Beantwortung zur Anfrage
496/2003

Landeshauptstadt Stuttgart Stuttgart, 01/29/2004
Der Oberbürgermeister
GZ: OB 4206-01



Beantwortung zur Anfrage
Stadträtinnen/Stadträte - Fraktionen
    Küstler Ulrike (PDS) , PDS im Stuttgarter Gemeinderat
Datum
    11/07/2003
Betreff
    Sozialdetektive
Anlagen
    Text der Anfragen/ der Anträge
Beantwortung/ Stellungnahme:

Anlass des Artikels “Sozialhilfebetrug: 98 Anzeigen im Jahr 2002” vom 04.09.2003 in den Stuttgarter Nachrichten war die Berichterstattung über Rolf John, der in Florida Sozialhilfe bezieht. Die Journalistin ging der Frage nach, ob ein “Luxus auf Staatskosten” auch in Stuttgart möglich ist.

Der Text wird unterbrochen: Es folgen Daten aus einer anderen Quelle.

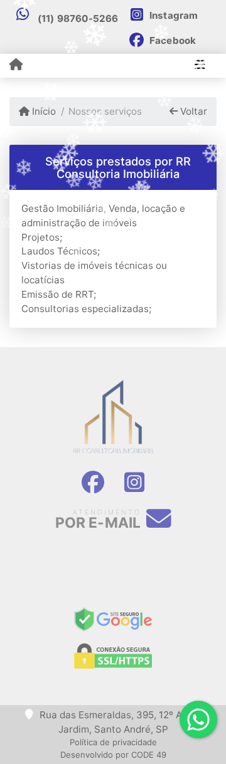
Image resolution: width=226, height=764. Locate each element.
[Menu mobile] (16, 65)
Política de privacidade (113, 742)
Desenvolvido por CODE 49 (113, 755)
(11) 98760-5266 (78, 18)
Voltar (192, 111)
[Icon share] (93, 483)
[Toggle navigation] (200, 66)
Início (43, 111)
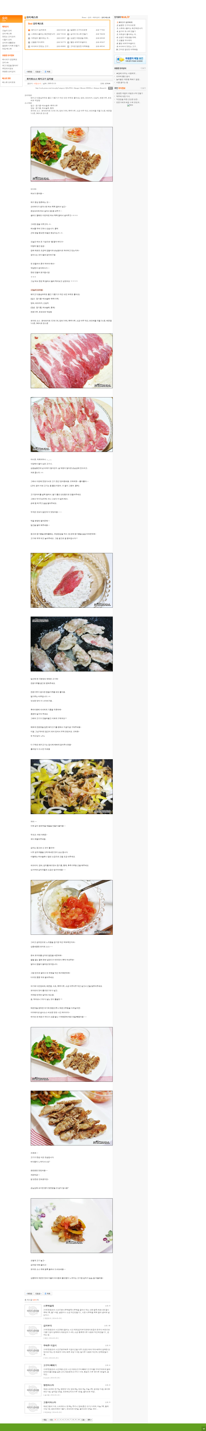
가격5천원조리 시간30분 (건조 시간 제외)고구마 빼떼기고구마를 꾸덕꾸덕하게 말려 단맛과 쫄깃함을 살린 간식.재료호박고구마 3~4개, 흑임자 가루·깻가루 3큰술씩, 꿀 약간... (76, 1371)
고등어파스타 (49, 1402)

Der Ermittlungsdienst des Sozialamts umfasst drei erfahrene Mitarbeiter und eine Verwaltungsfachkraft. Sozialarbeiter des Allgemeinen Sozialen Dienstes (ASD) werden vom zuständigen Sozialhilfesachbearbeiter bei Bedarf eingeschaltet. Der Ermittlungsdienst ist auch für Fälle zuständig, in denen Zweifel aufkommen, ob der geltend gemachte Bedarf (z. B. Haushaltsgeräte, Möbel) überhaupt besteht.

Anlass für eine Bedarfsüberprüfung gibt es z. B., wenn der Antragsteller wiederholt die gleiche Leistung beantragt, regelmäßig Termine während der üblichen Sprechzeiten nicht wahrnehmen kann (Verdacht auf verschwiegene Arbeitstätigkeit) oder aufgrund anonymer Anzeigen. In all diesen Fällen ist der Verdacht auf Sozialhilfebetrug zunächst noch nicht mit konkreten Tatsachen untermauert. Regelmäßig erfolgt im Rahmen der Prüfung, ob zu Unrecht gewährte Leistungen zurückgefordert werden noch eine Anhörung, bevor dann grundsätzlich Strafanzeige erstattet wird.

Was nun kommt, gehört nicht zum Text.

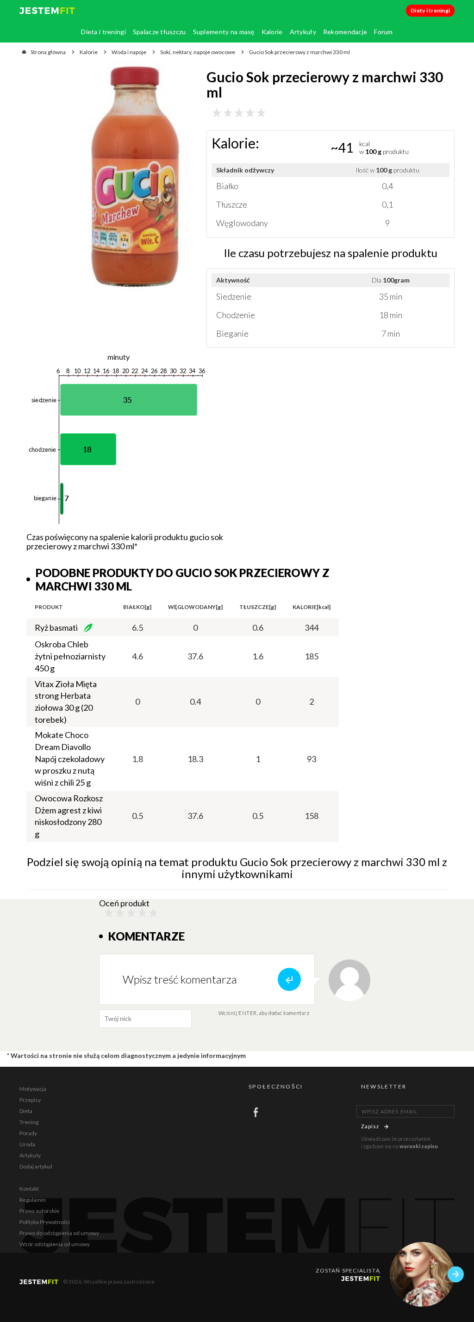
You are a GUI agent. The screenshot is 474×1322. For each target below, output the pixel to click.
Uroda (27, 1144)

Das Rundschreiben vom 09.02.1999 “Zur Gemeinsamen Empfehlung von Landkreistag, Städtetag und Innenministerium zur Zusammenarbeit von Sozialleistungsbehörden und Polizei” wird umgesetzt. Das Rundschreiben setzt voraus, dass bereits konkrete Tatsachen bekannt sind, die die Annahme rechtfertigen, dass der Hilfeempfänger in betrügerischer Absicht Sozialhilfeleistungen beantragt oder erhalten hat.

Bei der Bekämpfung des Sozialhilfemissbrauchs geht es nicht nur um Schadensvermeidung oder -minimierung, sondern auch um den Schutz redlicher Hilfeempfänger vor falschen Verdächtigungen. Dies erfordert zum einen, dass mit der gebotenen Zielstrebigkeit gegen Sozialhilfebetrug vorgegangen wird. Zum anderen muss die Hilfe dort, wo sie gebraucht wird, auch wirklich ankommen. Hierzu gibt es insbesondere im Bundessozialhilfegesetz (BSHG) und in den Sozialgesetzbüchern eins und zehn (SGB I, X) zahlreiche gesetzliche Regelungen.

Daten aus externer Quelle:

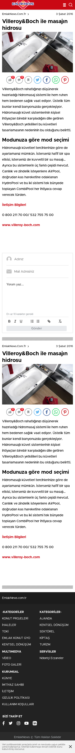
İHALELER (9, 625)
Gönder (36, 328)
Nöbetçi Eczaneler (52, 658)
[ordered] (32, 321)
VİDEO (6, 658)
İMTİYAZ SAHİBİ (13, 684)
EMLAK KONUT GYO (16, 638)
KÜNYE (7, 678)
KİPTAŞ (45, 638)
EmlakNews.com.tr (14, 14)
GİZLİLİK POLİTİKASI (16, 697)
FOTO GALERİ (11, 664)
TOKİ (5, 631)
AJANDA (46, 618)
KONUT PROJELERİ (15, 618)
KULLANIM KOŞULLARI (18, 704)
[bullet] (38, 321)
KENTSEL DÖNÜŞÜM (16, 644)
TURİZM (45, 644)
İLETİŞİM (8, 691)
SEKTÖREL (47, 631)
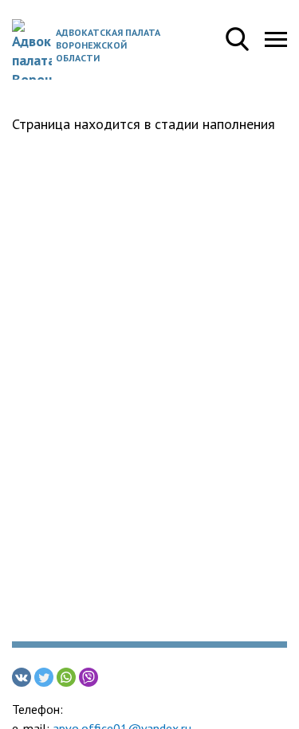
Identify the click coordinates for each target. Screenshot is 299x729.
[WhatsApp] (66, 677)
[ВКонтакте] (21, 677)
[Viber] (88, 677)
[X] (43, 677)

Im Juni 2000 hat das Sozialministerium Baden-Württemberg aufgrund der Komplexität dieses Aufgabenkreises einen “Leitfaden zur Vermeidung und Bekämpfung von Sozialhilfebetrug” veröffentlicht. Darin wurden die gesetzlichen Möglichkeiten und Grenzen als Handlungshilfe für die Praxis gebündelt und dient seither als Grundlage für die Arbeit des Ermittlungsdienstes.

Darin ist auch das Verhalten bei einem Hausbesuch beschrieben. Rechtsgrundlage dafür ist § 21 SGB X. Die Mitarbeiter des Ermittlungsdienstes holen bei einem Hausbesuch die Zustimmung ein, dass die Wohnung betreten werden darf. Gleichzeitig informieren sie, dass keine Verpflichtung zur Einlassgewährung besteht. Andererseits geht es zu Lasten des Hilfesuchenden, wenn anspruchsbegründende Umstände ungeklärt bleiben bzw. nicht feststellbar sind. Dies ist auch ständige Rechtsprechung der Verwaltungsgerichte.

Zur Frage, wie der Zugang für “verschämte Arme” zur einschlägigen Sozialleistung (Grundsicherung im Alter) gewährleistet wird, wird auf die Antwort zur Anfrage 498/2003 verwiesen.